===== Text provided =====

A law school with a twist: at George Mason University, the Left doesn't reign, believe it or not

National Review, March 13, 2006 by John J. Miller

THIS is a nerve-wracking time of year for law-school deans, as they await the results of what amounts to the Bowl Championship Series for their profession: On March 31, U.S. News' & World Report will release its rankings of the top 100 law schools in the country. Most of the deans insist that these assessments are "inherently flawed" and "unreliable'--and virtually all of them will sign an open letter to law-school applicants that says so.

But Daniel Polsby, the dean of the George Mason University School of Law, is different. His name will not appear on the forthcoming annual missive, and he's actually looking forward to the U.S. News survey. "We hope to move up a few places this year," he says. That would certainly be in keeping with a decade-long trend: Mason vaulted from 71st place in 1995 to 41st in 2005--an impressive achievement given that these rankings tend to remain static from year to year. Even more remarkable is that this fast-rising star in the law-school firmament possesses a faculty of professors who lean decidedly to the right.

This fact alone makes the GMU law school unique. As with just about every other precinct of higher education, liberals dominate law schools. A study in The Georgetown Law Journal last fall found that among professors at leading law schools who made political campaign contributions of at least $200, 81 percent of them gave almost exclusively to Democrats. Only 15 percent preferred Republicans. This preference was especially lopsided at Yale, Harvard, and Stanford--the top three law schools in the most recent U.S. News survey--where donations to Democrats topped 90 percent.

=====

**Task 1:** According to the article, what place did George Mason's law school hold in the rankings in 1995?
**Task 2:** Write out everything in the article from "THIS is a nerve-wracking" down to "that says so.".

===== Given records =====

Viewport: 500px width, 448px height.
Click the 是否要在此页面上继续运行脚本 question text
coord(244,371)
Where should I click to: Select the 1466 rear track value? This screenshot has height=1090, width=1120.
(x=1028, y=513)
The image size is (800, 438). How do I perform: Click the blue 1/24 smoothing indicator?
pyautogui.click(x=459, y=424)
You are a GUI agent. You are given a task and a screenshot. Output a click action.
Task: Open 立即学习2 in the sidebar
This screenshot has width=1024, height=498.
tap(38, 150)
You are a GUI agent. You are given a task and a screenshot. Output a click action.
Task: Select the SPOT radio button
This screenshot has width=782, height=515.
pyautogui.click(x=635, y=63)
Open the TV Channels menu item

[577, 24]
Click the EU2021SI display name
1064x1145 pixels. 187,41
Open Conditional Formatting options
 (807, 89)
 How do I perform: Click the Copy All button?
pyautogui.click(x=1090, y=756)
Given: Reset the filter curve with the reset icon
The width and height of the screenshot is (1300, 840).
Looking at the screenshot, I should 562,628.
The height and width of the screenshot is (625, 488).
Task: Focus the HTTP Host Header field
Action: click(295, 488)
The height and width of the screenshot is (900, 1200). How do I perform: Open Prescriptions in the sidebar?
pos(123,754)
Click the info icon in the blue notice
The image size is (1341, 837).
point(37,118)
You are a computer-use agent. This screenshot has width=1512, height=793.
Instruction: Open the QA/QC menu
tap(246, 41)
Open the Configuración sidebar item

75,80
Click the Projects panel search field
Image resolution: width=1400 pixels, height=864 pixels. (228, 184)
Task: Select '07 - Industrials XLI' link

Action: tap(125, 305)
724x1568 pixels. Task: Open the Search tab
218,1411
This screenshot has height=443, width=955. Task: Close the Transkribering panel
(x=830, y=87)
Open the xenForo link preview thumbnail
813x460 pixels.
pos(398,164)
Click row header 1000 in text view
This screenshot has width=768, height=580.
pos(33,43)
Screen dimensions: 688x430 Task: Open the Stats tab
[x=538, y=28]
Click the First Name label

=====

**Answer box 1:** 71st place

**Answer box 2:**
THIS is a nerve-wracking time of year for law-school deans, as they await the results of what amounts to the Bowl Championship Series for their profession: On March 31, U.S. News' & World Report will release its rankings of the top 100 law schools in the country. Most of the deans insist that these assessments are "inherently flawed" and "unreliable'--and virtually all of them will sign an open letter to law-school applicants that says so.